Monster Hunter has never been known for its story, despite the series’ multiple attempts to put narrative first. At best, entries have been innocuous to the point of forgettable, and at worst the franchise has a tendency to play into troubling colonialist attitudes dressed up with a fantastical albeit ignorant sheen. Rise though, more than any other entry, smartly focuses on the hub village itself as its emotional core. By endearing me to the place in which I find myself safe and at rest, I care more deeply when that safety is threatened by outside forces. I would never let anything bad happen to Yogomi or Iori or the many other faces of Kamura. For the first time in its seventeen years, Monster Hunter smartly centered every piece of its gameplay around the betterment of the community — both human players and NPC alike.

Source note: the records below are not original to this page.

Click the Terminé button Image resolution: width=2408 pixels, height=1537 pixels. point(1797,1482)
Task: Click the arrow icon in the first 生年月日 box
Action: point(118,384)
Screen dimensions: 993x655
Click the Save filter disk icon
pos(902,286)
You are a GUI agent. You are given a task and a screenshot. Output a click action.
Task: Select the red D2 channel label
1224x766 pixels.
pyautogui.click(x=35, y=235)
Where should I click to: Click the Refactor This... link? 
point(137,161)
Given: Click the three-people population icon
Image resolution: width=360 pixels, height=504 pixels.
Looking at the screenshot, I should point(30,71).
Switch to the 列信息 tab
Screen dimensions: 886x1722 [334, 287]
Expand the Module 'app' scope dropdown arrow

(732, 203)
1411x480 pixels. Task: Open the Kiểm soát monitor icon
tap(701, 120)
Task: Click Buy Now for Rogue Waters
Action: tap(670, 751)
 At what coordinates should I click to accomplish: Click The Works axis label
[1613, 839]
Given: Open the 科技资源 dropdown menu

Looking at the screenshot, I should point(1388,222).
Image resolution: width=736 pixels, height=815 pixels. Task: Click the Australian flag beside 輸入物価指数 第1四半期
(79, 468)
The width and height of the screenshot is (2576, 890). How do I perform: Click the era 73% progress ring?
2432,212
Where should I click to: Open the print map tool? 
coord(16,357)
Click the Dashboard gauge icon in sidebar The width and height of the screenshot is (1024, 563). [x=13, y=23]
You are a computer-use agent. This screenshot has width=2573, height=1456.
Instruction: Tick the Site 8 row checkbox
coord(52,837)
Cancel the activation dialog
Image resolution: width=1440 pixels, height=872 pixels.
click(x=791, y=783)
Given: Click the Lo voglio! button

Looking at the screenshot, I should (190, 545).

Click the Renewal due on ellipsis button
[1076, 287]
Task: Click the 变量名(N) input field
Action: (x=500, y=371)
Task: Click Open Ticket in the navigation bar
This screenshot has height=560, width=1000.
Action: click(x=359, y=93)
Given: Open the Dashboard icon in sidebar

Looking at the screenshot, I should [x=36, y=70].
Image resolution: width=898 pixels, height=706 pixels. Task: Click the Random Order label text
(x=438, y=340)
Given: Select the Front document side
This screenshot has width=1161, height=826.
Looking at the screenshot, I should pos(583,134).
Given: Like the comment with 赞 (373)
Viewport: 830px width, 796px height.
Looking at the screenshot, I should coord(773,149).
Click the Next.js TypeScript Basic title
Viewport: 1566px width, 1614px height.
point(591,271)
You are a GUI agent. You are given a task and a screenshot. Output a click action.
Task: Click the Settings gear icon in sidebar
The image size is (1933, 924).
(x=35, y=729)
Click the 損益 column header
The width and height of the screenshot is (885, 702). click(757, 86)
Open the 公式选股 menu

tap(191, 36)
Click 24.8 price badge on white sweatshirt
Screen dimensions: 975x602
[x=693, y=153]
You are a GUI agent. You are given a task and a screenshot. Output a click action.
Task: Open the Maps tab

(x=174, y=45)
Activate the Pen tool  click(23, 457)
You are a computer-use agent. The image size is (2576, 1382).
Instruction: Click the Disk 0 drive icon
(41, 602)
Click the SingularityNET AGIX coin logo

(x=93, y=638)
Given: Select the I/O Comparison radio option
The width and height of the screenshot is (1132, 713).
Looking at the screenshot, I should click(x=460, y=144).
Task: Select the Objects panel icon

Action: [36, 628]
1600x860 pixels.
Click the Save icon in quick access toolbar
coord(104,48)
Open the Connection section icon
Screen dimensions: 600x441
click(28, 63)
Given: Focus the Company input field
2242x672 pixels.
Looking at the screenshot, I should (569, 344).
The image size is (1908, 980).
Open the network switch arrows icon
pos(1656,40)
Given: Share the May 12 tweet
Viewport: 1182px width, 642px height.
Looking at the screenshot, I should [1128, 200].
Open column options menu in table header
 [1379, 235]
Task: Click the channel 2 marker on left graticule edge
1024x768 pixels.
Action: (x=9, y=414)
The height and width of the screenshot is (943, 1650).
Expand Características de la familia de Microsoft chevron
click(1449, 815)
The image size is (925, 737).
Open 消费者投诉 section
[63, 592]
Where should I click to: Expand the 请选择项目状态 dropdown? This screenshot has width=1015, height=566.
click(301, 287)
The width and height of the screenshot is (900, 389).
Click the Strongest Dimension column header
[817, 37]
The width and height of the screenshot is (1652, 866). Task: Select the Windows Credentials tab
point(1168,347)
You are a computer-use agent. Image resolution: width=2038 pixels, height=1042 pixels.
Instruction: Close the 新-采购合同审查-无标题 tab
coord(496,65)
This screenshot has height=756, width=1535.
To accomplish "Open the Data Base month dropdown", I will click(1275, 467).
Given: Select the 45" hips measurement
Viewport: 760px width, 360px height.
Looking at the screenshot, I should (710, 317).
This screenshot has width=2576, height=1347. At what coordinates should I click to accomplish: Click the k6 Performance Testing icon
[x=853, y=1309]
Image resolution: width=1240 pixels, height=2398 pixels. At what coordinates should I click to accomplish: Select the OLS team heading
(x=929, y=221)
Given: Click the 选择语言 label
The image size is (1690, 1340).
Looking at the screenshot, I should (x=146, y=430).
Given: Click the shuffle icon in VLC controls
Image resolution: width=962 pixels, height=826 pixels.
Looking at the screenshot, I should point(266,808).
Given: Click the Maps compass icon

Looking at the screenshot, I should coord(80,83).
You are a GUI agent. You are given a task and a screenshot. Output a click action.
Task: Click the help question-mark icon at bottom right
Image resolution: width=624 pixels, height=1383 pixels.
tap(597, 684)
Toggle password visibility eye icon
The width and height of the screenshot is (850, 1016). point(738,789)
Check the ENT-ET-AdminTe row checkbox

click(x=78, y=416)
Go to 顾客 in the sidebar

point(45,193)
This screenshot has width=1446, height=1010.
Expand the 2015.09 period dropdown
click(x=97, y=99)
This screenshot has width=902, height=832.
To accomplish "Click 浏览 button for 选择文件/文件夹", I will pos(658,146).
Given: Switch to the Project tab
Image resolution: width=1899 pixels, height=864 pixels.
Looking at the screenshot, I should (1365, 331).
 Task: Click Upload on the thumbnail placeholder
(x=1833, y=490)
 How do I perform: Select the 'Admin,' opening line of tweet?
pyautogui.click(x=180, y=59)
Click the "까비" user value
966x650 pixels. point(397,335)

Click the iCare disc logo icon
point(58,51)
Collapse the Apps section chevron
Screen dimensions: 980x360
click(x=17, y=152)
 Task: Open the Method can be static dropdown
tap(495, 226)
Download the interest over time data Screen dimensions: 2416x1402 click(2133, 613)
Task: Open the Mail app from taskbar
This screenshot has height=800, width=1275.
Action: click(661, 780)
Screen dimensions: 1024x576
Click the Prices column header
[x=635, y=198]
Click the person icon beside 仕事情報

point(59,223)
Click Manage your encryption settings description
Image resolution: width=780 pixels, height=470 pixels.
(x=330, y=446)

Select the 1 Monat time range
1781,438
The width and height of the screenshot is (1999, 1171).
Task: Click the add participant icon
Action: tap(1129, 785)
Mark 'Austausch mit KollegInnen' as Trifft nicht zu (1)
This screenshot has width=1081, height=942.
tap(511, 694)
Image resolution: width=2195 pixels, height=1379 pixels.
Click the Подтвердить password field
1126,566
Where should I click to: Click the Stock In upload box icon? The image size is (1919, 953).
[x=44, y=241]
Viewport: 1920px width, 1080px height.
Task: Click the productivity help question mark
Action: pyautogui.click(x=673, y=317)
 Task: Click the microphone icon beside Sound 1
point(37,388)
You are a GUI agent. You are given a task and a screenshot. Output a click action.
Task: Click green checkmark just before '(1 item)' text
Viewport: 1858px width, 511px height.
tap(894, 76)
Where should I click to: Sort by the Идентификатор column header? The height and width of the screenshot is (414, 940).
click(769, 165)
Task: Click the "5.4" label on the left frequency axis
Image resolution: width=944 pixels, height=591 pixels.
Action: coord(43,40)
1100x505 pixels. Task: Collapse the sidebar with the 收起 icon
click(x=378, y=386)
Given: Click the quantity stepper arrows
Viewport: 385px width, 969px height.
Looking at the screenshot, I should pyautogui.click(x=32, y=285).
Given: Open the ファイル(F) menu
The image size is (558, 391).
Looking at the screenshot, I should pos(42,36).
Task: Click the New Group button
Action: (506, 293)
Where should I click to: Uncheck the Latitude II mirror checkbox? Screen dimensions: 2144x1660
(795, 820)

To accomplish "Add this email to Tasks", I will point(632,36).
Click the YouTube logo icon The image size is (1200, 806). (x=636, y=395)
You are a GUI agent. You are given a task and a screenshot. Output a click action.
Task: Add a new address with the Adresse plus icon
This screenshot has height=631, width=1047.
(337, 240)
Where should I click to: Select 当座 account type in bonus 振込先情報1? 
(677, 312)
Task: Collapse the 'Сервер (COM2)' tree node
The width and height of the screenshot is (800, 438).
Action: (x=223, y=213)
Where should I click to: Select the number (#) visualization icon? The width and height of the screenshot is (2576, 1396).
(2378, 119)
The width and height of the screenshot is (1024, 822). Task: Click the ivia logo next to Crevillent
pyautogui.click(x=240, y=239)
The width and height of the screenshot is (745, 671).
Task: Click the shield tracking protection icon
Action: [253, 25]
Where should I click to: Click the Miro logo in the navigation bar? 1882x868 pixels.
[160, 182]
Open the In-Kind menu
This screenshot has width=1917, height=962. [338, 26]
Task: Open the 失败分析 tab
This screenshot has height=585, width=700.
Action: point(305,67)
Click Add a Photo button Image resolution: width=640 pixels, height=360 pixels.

That focus bleeds into every decision and mechanic on the multiplayer end, where my time spent sitting at a table eating dango and talking with my friends can feel as fun as the hunts we’re ostensibly preparing for. In 2021, Monster Hunter Rise was my continued link to socialization in the ongoing pandemic-addled world. Just like Animal Crossing: New Horizons before it, Rise represented an on-ramp to the franchise for many of the people I hold dear. Although I always hoped Animal Crossing would realize its potential to catch on with mainstream audiences, I never imagined a world where Monster Hunter broke out of its “hardcore” shell. I recognize this wasn’t the norm in 2021 the way New Horizons was for just about everyone in 2020, but to see so many willingly toss themselves headlong into a title known for its complex mechanics and opaque design was a joy. As with most things, to be able to teach your friends how to play Monster Hunter is a dream come true.
But writing this in 2022, Kamura is less vibrant than it once was. Life in its natural state is a series of ebbs and flows, and the friends I once found myself surrounded by have since moved onto other adventures. Every once in a while, the most die-hard Monster Hunter fans among us will jump in for a hunt and a chat, but it’s nowhere near the nightly ritualistic experience we’d all briefly had at launch. Still though, I’m happy to knock out a hunt or two with my buddies when the timing is right. Every moment spent together, virtually or otherwise is a moment to be cherished. To spend so much time in a place as beautiful as Kamura is a privilege, and sharing that time with others is the best experience I had playing a video game in 2021.